Is it too much to ask to demand an end to genocide?
After a day and several replies from people. I've come to the conclusion that people here are ok with their party and leaders supporting genocide and they attack the questioners (instead of their party leaders) who criticize those who support genocide.
Critical thinking is scarce here.
It's s good overview of the issue we're stuck on here. You're taking a strict 'Steadfast' position that since you've reasoned P, anyone reasoning not-P must be either of lower epistemic status, or have reasoned poorly. But as Christensen shows, most epistemologists recognise that this position is flawed (p.2).
Anyway, have a read, if you feel so inclined.
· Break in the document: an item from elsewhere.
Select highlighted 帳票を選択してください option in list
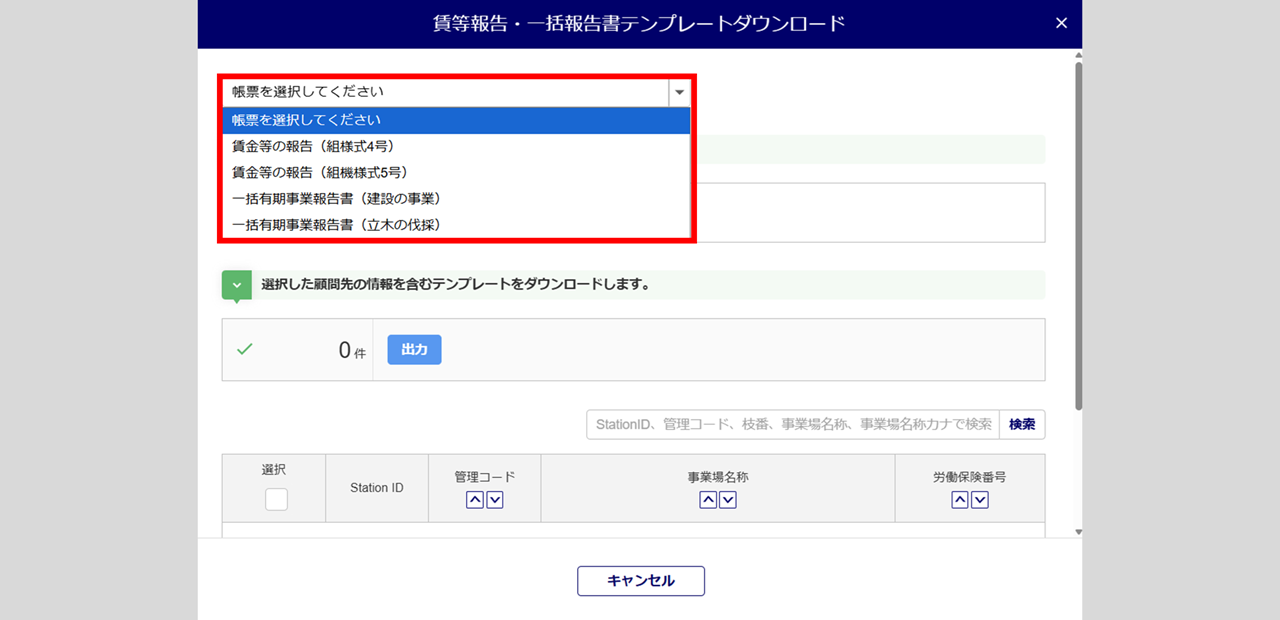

See if any of it makes sense to you, or maybe opens up some epistemological issues you perhaps hadn't considered.
My beliefs are based on existing evidence and rational analysis.
when I am confronted with new information, I add that into my belief system and my belief system changes accordingly.
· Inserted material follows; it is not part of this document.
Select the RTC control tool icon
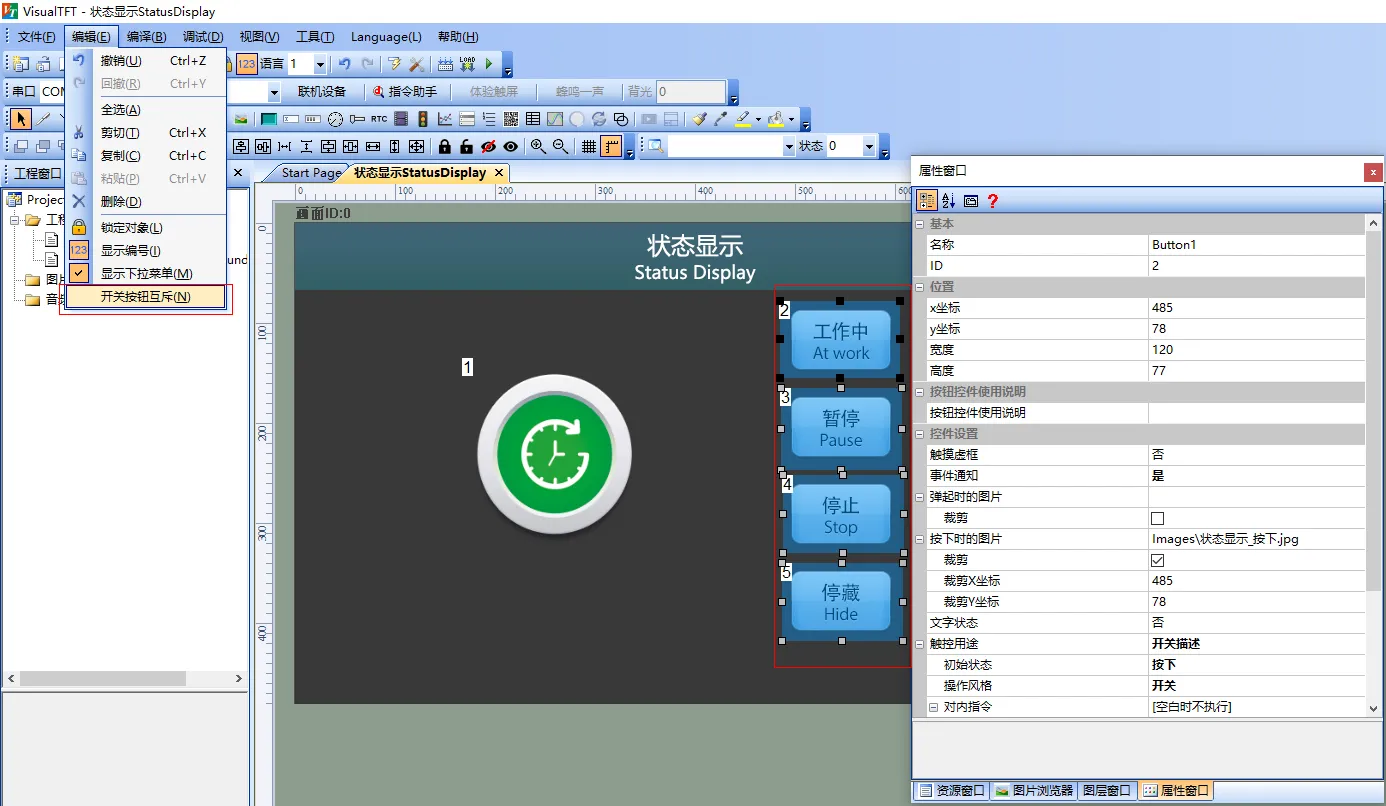 pyautogui.click(x=379, y=119)
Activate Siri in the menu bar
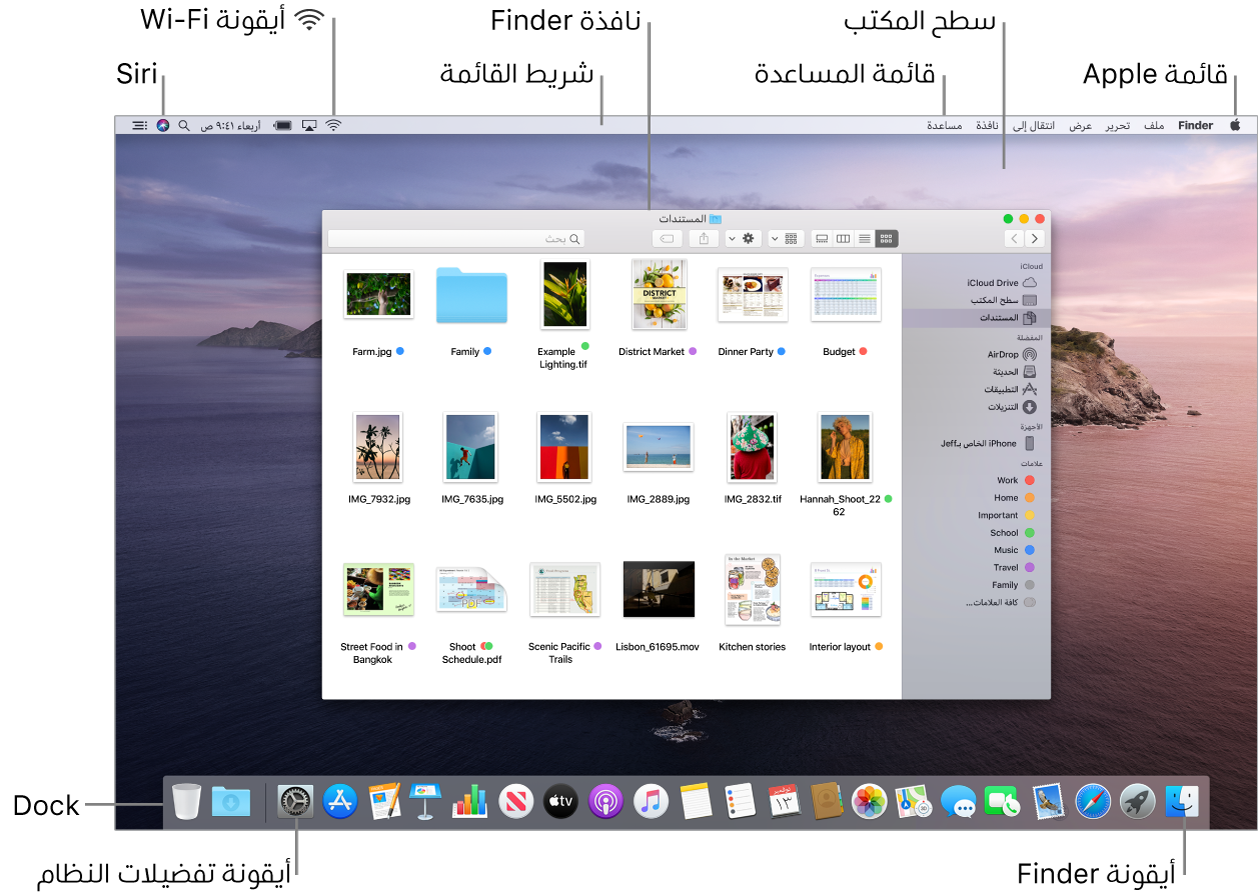1258x896 pixels. click(x=161, y=126)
your belief system is "nuh uh, I never heard that before so how real can it be?"
your linked paper is a more conplicated description of exactly what I have been describing your problem as.
you are trying to pretend that words simply mean other words.
you are selfish.
you can agree or disagree, it doesn't change the selfishness of taking away others rights to advance your own sense of self-worth.
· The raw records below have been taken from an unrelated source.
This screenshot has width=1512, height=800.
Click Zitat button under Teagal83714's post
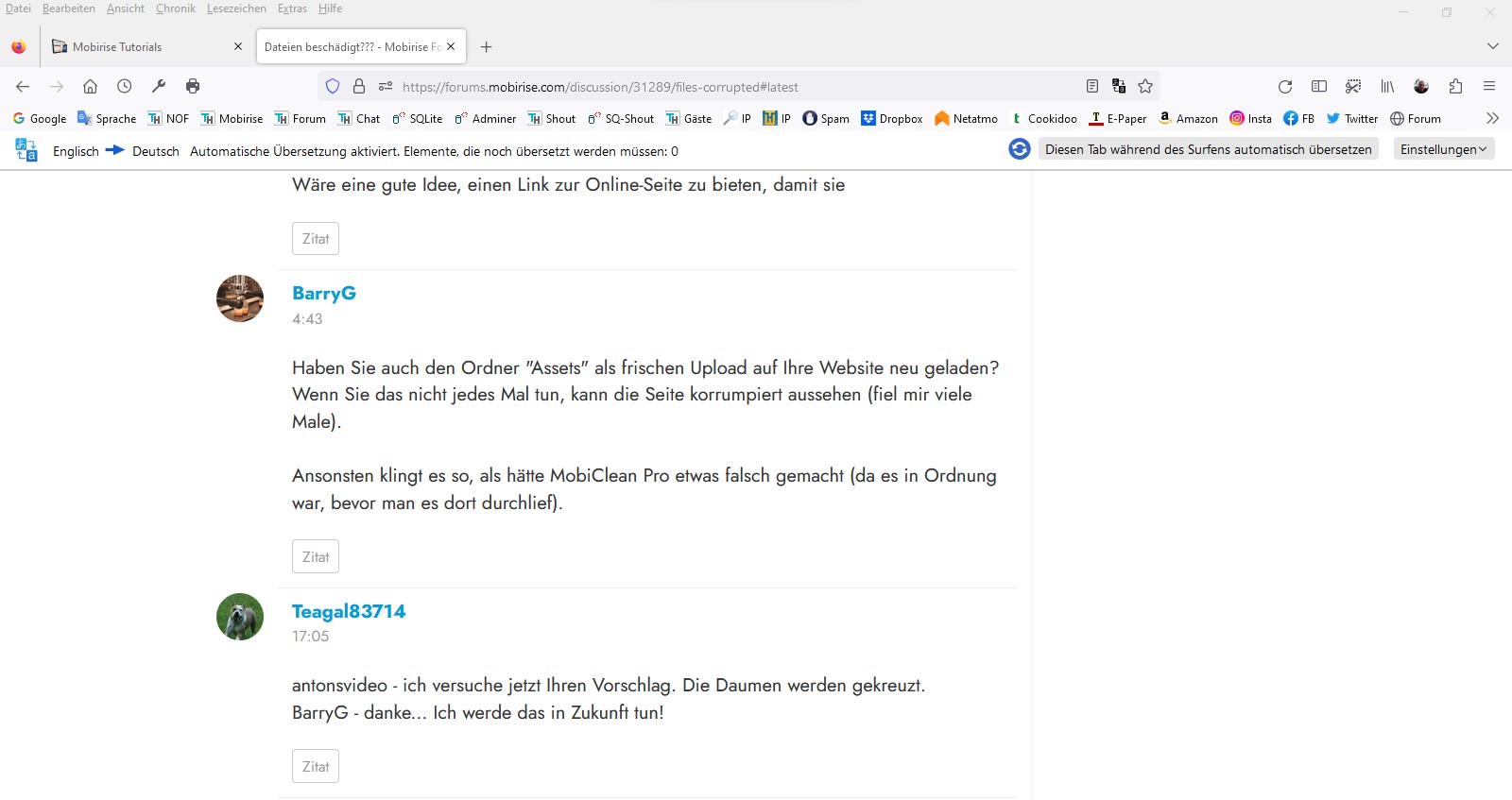point(316,766)
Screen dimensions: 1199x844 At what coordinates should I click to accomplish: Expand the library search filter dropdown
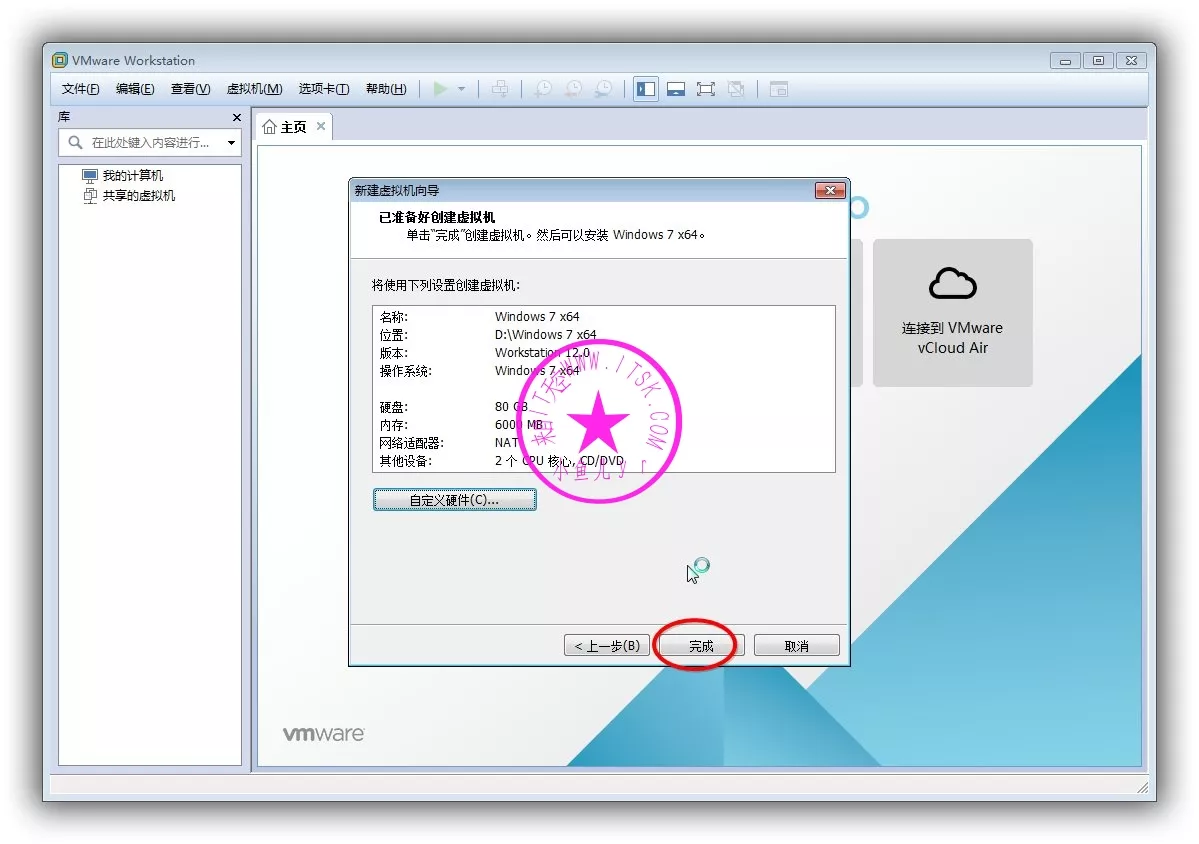point(232,143)
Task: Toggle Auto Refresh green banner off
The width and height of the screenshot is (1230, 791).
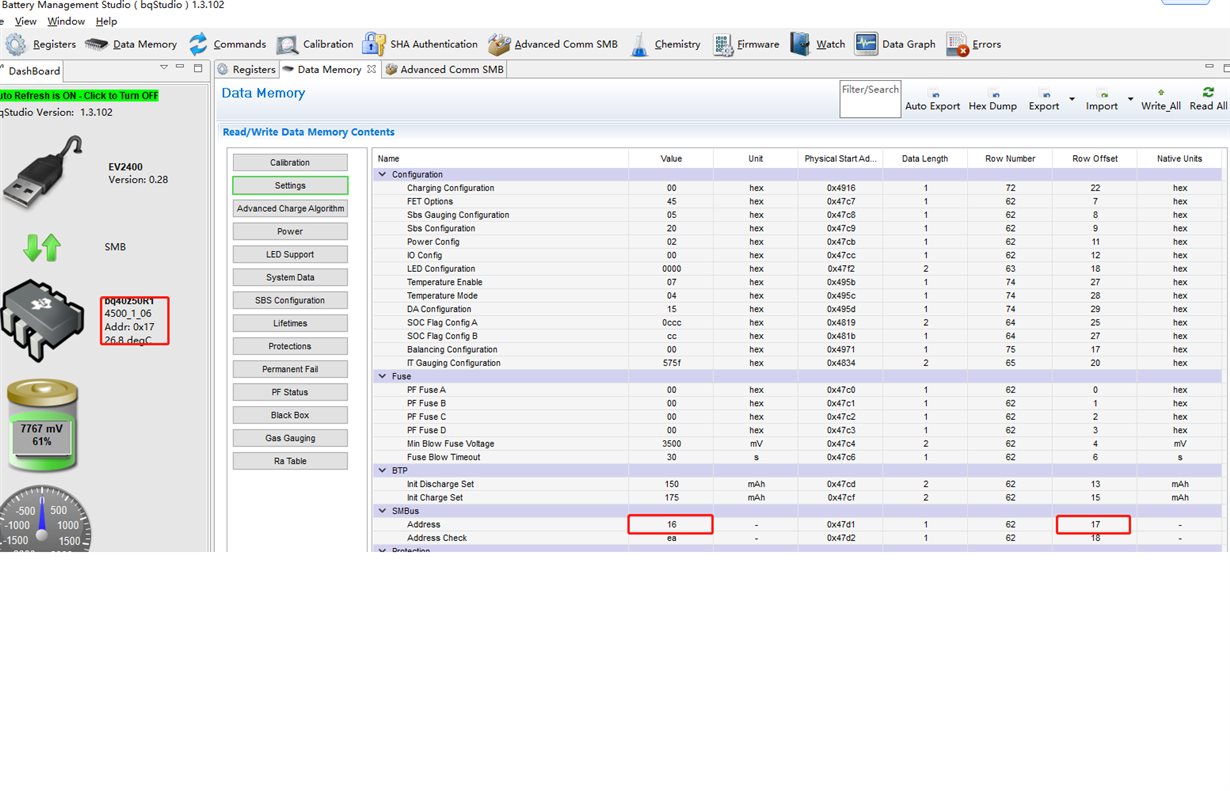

The democratic party advances social policy that benefits society at large and affords more rights to everyone.
your toddler terror tantrum threat is that you'll take away the rights of others if they won't make you feel good.
that is selfish by definition.
it doesn't matter if you agree or disagree with anybody else, taking away the rights of others unless they applaud your flawed thought experiments is selfish.
freedom to disagree is not the issue.
comfortably ensconced in the illogical feedback loop of your own belief system, you are acting selfishly.
when I am confronted with new information, I add that into my belief system and my belief system changes accordingly
You've misunderstood the paper
It's not about information. The argument is about disagreement among epistemic peers. We all have the same information. You've not provided any information I didn't already know. I've not provided any information you didn't already know. We've been exchanging theories, not information.
The paper is about the status of disagreement in conclusions based on the same information.
As I said in my other comment, if you really can't tell the difference between a theory and the facts on which it is based, then we can't possibly have a rational discussion since rational discussion is premised entirely on that distinction.
We don't discuss facts, we demonstrate them by the presentation of evidence. We discuss theories drawn from those facts.
Well, if you consider your conclusions to be facts, not theories then what are you doing here? This is a forum for discussing the item in the OP. You can't discuss facts, they're merely presented. I fear you have this place confused with a schoolroom. If you want to present facts, write a textbook.